Problem to work on:
Copy out word for word the lines starting with the one that contains "Biografi Ahli Militer (185, 330)" and going on through the one that contains "Literature (67, 159)", both included. Give only those lines.

Given data:

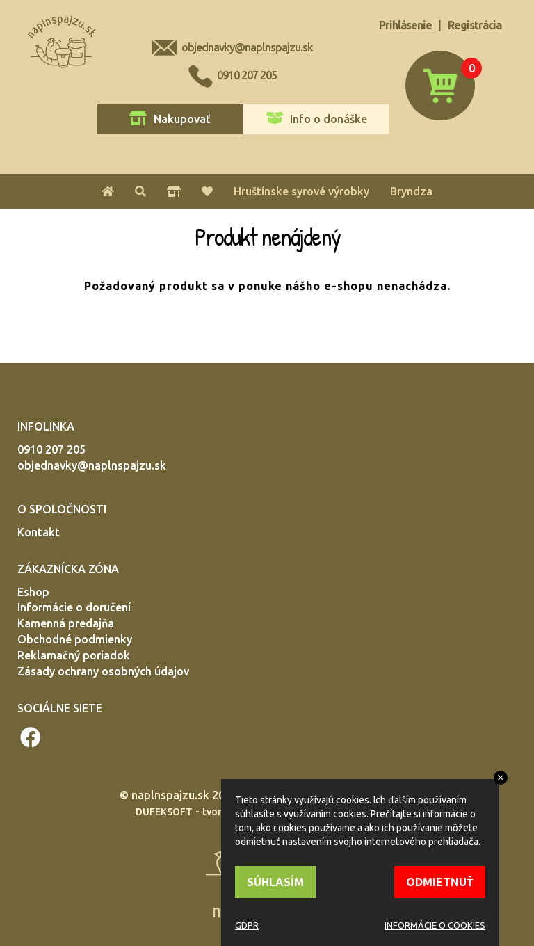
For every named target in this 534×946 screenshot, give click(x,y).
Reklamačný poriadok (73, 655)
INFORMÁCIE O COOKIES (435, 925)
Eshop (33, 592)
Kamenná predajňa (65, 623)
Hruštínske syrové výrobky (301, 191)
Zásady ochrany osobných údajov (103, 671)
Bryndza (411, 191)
==
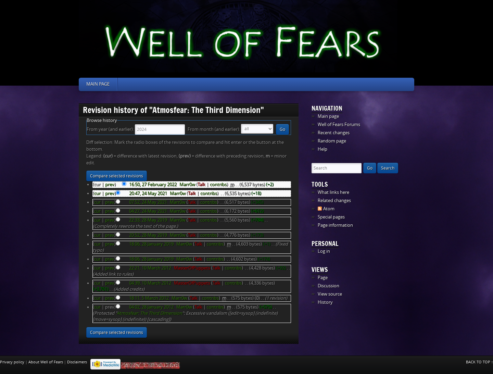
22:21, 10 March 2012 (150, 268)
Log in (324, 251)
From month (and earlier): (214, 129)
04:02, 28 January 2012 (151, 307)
==
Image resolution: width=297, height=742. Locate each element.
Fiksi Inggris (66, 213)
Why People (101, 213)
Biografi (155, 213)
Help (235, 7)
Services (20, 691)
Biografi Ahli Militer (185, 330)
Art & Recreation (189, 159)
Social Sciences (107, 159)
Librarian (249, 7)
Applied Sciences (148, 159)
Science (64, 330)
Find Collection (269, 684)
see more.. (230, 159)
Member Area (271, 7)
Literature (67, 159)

Reply:
Biografi Ahli Militer (185, 330)
Art & Recreation (189, 159)
Social Sciences (107, 159)
Librarian (249, 7)
Applied Sciences (148, 159)
Science (64, 330)
Find Collection (269, 684)
see more.. (230, 159)
Member Area (271, 7)
Literature (67, 159)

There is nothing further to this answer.